### Problema planteado
Reproduce sin cambios el fragmento del texto sobre Juan Rulfo que aparece más abajo, desde "Hace algún tiempo" hasta "la de Chejov.".

Sunday, September 15, 2013

Juan Rulfo según los que lo conocieron


Ferrnando Benítez, escritor mexicano
"He vivido doce años casi pared por medio de Rulfo. Sus hijos muy pequeños jugaban a la pelota sobre el prado de la avenida Manuel M. Ponce o recorríamos las desiertas calles vecinas, hasta que el Infonavit y otros excesos urbanos excluyeron juegos y paseos.
Hace algún tiempo Juan se compró un transmisor, me regaló otro y a una hora convenida me hablaba, como si me estuviera hablando desde Comala. Al poco rato se aparecía tomando la apariencia de un señor provinciano, porque eso es hasta la médula de los huesos, un señor aldeano, un poco tímido y triste, de refinada cortesía y vestido esmeradamente.
Permanecía horas fumando, rodeado de una nube de humo que velaba su sonrisa ligeramente irónica y sus ojos tiernos y chispeantes, sin aludir nunca a sus libros, ni a sus problemas. Ningún alarde. Una sencillez absoluta que recuerda a la de Chejov.
Aquejado de insomnios y de apreturas familiares, enfermo con frecuencia, pasa las noches devorando libros y oyendo música. Su ventana que da a Manuel M. Ponce es la única encendida del barrio y cuando el gran pino de la casa del Delegado Apostólico surge con la aureola del amanecer, esta es la señal para él de que debe dormir una horas.
No cree en la publicidad de que gustan rodearse los escritores, detesta los dimes y diretes del mundillo literario y le molesta que siempre le pregunten por qué no escribe, y entonces inventa novelas y dice que está escribiendo para que lo dejen en paz y el acoso disminuya, porque no parece que baste haber escrito una de las mejores novelas y uno de los mejores cuentos en letras españolas. Los novelistas son escritores de un solo libro con variantes. Rulfo ha escrito ya lo medular y lo que podría escribir serían modalidades de sus viejos temas". 

Gabriel García Márquez. Premio Nobel de Literatura 1982

El descubrimiento de Juan Rulfo- como el de Franz Kafka- será sin duda un capítulo esencial en mis memorias […]
-Cuando leyó Pedro Páramo
Aquella noche no pude dormir mientras no terminé la segunda lectura. Nunca, desde la noche tremenda en que leí la Metamorfosis de Kafka, había sufrido una conmoción semejante. Al día siguiente leí El llano en llamas, y el asombro permaneció intacto. Mucho después en la antesala de un consultorio, encontré una revista médica con otra obra maestra descabalgada: La herencia de Matilde Arcángel. El resto de aquel año no pude leer a ningún otro autor, porque todos me parecían menores.

### Registros proporcionados
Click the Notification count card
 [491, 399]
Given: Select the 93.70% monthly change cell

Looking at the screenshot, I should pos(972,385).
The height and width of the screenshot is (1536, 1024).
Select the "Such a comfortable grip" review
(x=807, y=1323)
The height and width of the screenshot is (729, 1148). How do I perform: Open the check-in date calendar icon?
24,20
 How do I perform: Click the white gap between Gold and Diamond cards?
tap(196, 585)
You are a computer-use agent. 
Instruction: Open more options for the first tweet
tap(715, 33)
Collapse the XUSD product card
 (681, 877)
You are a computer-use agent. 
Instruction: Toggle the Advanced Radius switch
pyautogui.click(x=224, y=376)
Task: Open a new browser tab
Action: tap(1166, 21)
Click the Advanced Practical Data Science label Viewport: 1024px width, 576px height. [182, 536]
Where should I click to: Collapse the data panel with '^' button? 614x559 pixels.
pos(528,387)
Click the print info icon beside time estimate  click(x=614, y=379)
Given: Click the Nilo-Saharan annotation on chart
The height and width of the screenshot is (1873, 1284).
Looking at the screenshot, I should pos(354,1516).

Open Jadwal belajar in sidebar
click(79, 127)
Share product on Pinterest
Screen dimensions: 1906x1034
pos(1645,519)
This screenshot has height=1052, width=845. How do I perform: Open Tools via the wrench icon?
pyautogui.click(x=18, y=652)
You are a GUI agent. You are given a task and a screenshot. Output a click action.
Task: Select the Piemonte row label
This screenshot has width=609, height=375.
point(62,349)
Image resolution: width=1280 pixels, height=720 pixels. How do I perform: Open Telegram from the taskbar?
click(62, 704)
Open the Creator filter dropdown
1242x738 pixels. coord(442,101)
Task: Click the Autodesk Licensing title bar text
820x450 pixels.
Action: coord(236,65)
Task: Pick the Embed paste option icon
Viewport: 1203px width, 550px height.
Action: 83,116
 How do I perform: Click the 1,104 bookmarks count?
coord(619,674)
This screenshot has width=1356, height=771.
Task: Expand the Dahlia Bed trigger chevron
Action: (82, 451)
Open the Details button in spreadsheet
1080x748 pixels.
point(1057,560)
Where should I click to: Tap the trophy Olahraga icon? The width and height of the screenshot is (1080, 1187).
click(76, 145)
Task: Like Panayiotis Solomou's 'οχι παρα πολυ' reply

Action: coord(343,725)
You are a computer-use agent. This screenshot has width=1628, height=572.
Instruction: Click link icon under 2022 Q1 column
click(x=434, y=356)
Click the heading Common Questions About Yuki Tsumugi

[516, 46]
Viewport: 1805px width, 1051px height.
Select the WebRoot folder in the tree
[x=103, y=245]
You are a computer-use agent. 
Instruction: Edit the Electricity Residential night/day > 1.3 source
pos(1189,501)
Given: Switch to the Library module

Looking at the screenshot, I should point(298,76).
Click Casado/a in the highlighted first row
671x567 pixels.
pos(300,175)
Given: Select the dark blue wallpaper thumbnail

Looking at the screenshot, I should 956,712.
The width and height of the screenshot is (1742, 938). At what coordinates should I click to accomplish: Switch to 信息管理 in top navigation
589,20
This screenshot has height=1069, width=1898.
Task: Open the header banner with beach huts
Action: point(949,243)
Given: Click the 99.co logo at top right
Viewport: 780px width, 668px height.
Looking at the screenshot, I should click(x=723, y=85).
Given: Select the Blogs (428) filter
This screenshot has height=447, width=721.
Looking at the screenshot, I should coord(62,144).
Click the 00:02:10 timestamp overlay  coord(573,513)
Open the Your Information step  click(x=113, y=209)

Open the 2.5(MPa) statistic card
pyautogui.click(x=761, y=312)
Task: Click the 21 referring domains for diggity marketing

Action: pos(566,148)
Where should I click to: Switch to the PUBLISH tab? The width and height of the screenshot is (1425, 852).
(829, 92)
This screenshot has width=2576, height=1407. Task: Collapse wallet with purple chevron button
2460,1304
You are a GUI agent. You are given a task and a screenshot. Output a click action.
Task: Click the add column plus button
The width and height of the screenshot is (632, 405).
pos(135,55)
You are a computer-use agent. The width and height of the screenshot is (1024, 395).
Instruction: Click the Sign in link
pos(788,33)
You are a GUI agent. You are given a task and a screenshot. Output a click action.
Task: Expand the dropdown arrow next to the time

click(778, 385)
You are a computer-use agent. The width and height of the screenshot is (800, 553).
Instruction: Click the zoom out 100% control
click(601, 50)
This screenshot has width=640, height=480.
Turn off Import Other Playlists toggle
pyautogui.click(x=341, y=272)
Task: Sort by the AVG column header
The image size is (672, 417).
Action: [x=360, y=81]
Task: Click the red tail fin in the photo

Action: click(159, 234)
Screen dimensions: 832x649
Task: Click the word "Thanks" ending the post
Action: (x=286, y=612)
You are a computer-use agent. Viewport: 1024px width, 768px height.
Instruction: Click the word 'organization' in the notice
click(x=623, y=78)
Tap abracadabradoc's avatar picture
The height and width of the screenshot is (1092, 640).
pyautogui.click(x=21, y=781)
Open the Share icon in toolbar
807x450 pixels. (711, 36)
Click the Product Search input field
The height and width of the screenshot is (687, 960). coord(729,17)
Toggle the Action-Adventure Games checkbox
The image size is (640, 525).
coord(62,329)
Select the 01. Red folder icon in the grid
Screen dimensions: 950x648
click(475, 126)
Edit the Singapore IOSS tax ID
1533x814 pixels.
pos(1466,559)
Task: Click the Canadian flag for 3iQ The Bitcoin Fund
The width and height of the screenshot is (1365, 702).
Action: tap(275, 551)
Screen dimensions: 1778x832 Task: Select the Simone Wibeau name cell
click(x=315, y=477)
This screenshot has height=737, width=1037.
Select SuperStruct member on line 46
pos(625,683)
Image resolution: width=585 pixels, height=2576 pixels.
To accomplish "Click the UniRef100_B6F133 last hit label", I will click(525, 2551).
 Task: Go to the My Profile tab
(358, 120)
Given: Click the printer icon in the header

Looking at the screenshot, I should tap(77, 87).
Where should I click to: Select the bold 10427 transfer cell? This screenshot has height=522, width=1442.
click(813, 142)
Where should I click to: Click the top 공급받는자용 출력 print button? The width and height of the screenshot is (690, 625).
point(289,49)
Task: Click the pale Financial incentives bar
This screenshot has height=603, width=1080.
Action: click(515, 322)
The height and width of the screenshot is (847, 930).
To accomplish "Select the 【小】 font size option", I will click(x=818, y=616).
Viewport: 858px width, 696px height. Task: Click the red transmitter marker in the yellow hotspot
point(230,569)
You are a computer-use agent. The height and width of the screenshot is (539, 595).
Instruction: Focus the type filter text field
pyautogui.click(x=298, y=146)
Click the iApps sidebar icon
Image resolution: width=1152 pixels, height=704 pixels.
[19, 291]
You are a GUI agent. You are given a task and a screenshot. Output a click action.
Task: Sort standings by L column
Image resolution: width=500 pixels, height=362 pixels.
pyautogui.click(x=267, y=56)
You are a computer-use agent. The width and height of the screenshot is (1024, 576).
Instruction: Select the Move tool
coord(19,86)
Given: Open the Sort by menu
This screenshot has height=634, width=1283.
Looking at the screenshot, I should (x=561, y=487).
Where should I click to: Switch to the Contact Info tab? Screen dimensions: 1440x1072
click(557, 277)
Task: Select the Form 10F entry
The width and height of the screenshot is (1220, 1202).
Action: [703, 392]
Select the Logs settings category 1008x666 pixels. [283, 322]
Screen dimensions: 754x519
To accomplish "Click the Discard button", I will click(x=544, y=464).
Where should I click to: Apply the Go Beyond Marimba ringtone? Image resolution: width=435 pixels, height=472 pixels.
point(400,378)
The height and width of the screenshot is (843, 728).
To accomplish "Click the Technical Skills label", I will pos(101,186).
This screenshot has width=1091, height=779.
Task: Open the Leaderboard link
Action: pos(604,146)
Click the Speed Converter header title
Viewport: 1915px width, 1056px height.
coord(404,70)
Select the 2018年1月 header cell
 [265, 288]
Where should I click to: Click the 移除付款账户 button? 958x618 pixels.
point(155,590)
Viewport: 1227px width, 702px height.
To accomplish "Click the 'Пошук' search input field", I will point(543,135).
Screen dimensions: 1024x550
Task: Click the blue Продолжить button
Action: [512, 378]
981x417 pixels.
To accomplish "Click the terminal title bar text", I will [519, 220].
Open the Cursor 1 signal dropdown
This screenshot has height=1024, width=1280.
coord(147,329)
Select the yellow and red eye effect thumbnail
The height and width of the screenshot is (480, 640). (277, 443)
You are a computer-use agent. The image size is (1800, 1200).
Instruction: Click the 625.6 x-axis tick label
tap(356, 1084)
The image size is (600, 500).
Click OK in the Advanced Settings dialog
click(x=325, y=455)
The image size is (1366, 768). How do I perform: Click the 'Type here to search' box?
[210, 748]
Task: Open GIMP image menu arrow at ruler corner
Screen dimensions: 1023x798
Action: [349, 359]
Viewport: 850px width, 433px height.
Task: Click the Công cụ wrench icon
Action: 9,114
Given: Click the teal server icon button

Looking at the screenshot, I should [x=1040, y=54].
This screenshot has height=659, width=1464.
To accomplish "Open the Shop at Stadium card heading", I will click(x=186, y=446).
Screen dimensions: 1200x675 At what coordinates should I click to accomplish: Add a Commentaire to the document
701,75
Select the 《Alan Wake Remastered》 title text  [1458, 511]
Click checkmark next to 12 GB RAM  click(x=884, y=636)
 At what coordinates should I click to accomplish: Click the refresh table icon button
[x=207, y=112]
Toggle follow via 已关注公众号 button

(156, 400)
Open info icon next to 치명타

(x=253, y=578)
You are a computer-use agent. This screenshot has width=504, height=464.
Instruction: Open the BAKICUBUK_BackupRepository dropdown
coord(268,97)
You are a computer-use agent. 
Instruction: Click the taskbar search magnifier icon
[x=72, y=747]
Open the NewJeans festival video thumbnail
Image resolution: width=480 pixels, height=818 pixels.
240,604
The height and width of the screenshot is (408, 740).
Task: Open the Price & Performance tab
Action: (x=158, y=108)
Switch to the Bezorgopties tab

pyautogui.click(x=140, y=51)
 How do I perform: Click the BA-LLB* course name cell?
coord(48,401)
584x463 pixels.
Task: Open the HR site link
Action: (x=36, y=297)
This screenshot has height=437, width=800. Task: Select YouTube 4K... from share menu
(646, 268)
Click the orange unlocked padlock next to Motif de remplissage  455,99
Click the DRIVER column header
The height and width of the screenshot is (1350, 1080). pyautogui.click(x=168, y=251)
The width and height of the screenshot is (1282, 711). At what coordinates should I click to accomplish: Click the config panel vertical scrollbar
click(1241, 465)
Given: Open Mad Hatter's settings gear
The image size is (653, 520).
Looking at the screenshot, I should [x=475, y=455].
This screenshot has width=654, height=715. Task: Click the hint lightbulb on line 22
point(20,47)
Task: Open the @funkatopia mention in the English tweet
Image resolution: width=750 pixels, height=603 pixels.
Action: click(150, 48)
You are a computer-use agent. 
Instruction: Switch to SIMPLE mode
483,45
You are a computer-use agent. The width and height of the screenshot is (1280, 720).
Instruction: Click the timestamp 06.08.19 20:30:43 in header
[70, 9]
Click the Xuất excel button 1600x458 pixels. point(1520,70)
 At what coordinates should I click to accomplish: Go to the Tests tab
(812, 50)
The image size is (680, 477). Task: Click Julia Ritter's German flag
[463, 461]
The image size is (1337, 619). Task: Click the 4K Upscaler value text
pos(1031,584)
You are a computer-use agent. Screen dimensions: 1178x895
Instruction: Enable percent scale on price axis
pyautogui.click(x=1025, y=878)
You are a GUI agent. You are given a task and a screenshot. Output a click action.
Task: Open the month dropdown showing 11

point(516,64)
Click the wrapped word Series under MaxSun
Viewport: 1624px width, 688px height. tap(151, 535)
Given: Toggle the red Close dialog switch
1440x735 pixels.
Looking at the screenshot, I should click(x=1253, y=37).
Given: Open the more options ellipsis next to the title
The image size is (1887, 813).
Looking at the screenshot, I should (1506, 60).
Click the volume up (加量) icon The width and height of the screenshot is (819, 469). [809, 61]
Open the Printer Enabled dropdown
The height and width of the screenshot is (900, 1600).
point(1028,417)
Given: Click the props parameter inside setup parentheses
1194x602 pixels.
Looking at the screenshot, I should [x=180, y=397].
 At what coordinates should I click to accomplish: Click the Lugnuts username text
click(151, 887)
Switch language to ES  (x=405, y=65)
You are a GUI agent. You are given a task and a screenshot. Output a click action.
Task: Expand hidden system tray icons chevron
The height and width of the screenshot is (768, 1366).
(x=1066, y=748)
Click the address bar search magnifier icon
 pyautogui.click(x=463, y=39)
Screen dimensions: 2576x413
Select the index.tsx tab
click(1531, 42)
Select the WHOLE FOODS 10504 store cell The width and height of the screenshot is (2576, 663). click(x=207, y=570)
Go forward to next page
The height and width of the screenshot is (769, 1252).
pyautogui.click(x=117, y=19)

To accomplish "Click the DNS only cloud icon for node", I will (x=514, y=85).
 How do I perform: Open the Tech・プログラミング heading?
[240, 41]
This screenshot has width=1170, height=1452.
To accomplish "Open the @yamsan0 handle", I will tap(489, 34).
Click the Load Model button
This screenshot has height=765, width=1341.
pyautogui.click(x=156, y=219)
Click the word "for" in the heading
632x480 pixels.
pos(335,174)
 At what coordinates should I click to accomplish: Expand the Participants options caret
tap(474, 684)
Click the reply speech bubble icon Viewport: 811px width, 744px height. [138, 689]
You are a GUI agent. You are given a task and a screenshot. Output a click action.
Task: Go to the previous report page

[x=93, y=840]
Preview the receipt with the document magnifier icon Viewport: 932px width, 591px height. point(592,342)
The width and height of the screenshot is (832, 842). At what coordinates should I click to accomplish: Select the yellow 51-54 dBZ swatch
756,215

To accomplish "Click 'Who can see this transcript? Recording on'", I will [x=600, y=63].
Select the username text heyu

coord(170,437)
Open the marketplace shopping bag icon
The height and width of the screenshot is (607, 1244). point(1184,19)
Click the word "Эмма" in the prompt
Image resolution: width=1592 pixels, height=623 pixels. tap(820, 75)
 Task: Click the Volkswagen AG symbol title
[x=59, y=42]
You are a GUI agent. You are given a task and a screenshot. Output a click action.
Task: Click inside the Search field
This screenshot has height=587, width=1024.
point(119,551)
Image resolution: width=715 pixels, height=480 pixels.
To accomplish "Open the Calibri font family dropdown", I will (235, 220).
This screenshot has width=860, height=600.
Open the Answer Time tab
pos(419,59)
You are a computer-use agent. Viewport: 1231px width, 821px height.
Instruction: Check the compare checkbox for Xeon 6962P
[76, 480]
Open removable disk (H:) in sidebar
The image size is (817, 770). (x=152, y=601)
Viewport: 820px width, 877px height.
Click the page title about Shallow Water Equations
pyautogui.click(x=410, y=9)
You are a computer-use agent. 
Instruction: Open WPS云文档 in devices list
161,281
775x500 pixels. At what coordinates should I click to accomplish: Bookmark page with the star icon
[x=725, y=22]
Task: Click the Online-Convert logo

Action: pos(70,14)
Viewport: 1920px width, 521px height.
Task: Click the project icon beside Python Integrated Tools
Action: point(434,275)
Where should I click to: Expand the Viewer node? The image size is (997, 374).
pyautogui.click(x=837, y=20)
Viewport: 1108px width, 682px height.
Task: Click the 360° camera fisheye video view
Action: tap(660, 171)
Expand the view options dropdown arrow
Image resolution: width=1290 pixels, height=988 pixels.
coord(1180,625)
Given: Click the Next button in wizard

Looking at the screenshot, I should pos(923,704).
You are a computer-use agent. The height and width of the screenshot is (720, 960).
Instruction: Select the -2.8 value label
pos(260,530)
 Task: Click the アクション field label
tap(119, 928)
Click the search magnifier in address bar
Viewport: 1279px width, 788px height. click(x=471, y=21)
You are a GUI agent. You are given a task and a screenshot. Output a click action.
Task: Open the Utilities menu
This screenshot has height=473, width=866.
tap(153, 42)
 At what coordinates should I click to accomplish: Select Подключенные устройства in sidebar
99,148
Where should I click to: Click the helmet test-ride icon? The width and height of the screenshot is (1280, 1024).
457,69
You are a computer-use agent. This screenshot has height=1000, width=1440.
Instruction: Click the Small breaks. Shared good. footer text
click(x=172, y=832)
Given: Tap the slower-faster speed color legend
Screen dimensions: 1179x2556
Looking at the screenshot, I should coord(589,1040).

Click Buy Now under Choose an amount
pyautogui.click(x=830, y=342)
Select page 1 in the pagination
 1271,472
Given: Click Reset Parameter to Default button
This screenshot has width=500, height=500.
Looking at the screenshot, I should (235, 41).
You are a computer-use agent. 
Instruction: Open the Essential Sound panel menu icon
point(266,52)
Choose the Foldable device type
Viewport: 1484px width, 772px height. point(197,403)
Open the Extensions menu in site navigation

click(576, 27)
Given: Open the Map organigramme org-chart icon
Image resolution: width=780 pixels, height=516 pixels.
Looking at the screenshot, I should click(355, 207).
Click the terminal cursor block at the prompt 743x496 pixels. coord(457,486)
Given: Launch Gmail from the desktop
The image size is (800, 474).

### Resultado obtenido
Hace algún tiempo Juan se compró un transmisor, me regaló otro y a una hora convenida me hablaba, como si me estuviera hablando desde Comala. Al poco rato se aparecía tomando la apariencia de un señor provinciano, porque eso es hasta la médula de los huesos, un señor aldeano, un poco tímido y triste, de refinada cortesía y vestido esmeradamente.
Permanecía horas fumando, rodeado de una nube de humo que velaba su sonrisa ligeramente irónica y sus ojos tiernos y chispeantes, sin aludir nunca a sus libros, ni a sus problemas. Ningún alarde. Una sencillez absoluta que recuerda a la de Chejov.